* _Short task_:
Count how many of the lines below contain the string "dimensions", treating uppercase and lowercase as different, and give only the number.

* _Source data_:

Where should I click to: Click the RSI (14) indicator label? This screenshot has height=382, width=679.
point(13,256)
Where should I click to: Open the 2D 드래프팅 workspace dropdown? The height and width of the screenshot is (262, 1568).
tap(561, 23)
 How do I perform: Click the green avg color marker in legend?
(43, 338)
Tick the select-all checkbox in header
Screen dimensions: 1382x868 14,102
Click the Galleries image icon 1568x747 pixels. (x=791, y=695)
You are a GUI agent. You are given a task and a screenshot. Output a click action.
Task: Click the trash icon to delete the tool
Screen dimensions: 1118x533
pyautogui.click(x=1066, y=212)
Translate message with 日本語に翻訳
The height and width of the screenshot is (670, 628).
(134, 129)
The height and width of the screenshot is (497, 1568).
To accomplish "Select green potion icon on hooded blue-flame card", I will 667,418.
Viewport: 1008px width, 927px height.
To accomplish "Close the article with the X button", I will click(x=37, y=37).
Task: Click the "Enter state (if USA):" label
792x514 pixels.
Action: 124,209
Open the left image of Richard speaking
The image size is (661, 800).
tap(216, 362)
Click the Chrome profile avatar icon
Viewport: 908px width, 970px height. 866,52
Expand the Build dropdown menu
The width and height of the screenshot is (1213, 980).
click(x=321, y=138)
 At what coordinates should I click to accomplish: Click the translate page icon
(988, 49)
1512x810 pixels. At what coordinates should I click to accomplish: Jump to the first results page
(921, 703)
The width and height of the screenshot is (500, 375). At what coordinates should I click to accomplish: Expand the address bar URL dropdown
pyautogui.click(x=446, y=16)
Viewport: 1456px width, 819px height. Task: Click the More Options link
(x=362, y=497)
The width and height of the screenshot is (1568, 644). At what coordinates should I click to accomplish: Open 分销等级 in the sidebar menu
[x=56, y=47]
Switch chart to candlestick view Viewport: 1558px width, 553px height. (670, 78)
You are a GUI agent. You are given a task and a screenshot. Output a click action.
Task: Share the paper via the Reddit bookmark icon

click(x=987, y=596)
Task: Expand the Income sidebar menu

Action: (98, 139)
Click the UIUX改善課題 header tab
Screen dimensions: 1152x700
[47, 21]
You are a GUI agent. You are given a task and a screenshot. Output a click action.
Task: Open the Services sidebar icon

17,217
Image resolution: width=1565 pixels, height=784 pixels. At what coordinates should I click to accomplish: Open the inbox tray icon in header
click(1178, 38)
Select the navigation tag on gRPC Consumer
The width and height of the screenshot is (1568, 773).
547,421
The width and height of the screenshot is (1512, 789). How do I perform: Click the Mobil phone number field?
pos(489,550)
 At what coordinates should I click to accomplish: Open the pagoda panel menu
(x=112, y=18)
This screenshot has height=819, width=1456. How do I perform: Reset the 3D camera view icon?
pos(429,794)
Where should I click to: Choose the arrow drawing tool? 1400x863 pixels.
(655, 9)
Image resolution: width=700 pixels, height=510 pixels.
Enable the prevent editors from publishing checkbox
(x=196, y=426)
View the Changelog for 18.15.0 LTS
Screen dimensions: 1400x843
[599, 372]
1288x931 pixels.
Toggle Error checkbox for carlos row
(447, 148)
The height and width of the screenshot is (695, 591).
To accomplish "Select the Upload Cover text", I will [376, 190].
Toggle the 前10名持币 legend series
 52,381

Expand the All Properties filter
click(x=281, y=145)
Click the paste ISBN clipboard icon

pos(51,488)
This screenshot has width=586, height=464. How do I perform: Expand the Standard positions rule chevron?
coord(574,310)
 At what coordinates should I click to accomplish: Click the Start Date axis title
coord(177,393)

* _Solution to this task_:
4